# YOUR OBJECTIVE
Copy the items word for word, starting with the line containing "At what coordinates" and continuing through the end of the items. Omit the pictures from your copy.

(Saved entries)
— BEGIN —
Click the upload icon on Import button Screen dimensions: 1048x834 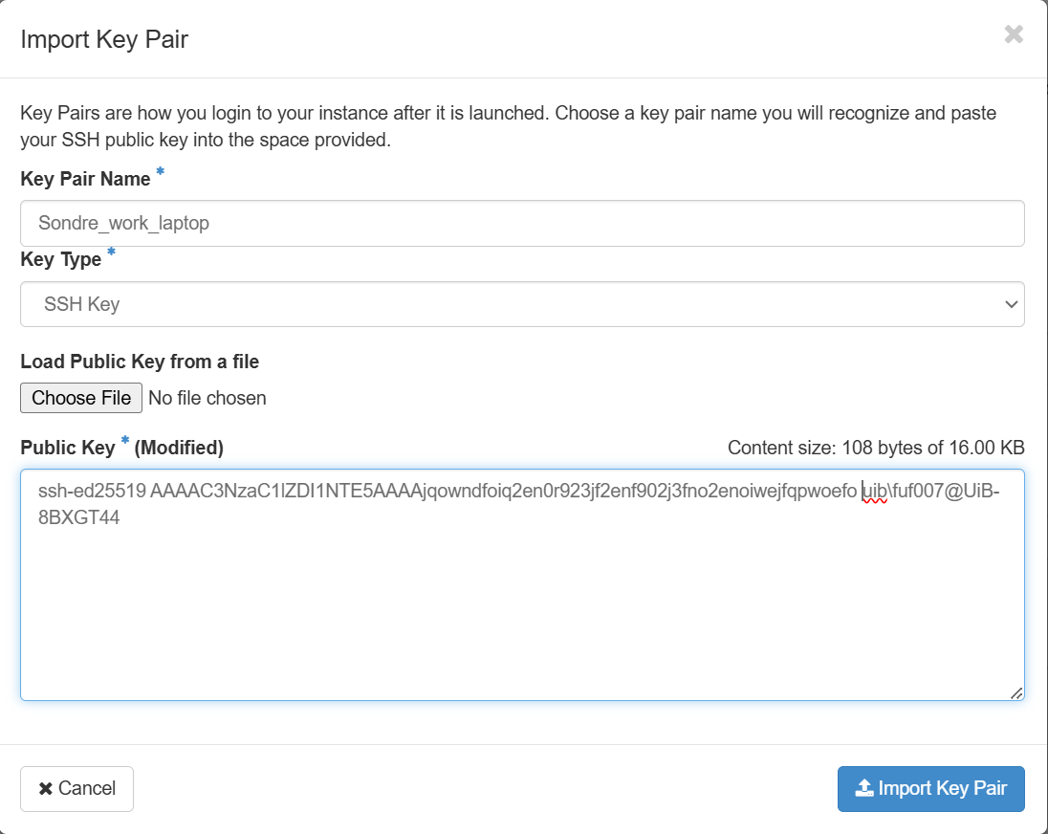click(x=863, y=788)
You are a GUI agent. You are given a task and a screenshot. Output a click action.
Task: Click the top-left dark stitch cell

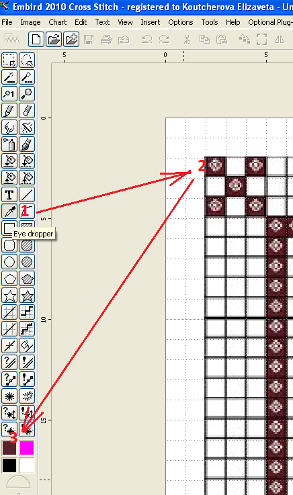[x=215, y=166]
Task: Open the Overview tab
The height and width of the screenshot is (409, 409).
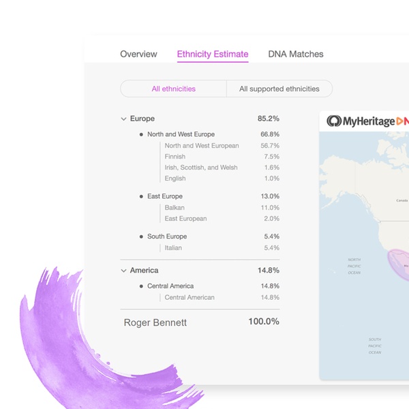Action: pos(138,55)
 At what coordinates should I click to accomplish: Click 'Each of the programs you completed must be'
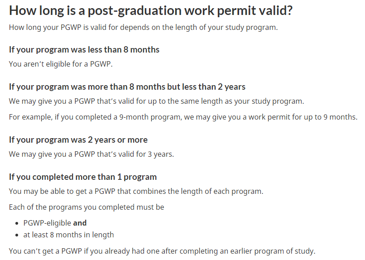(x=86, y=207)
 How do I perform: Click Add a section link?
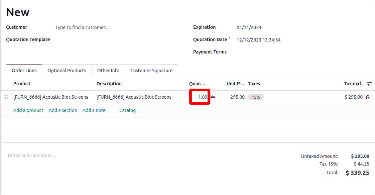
— END —
# COMPLETED TASK
 At what coordinates should I click to accomplish: Click 'Each of the programs you completed must be'
(x=86, y=207)
 How do I perform: Click Add a section link?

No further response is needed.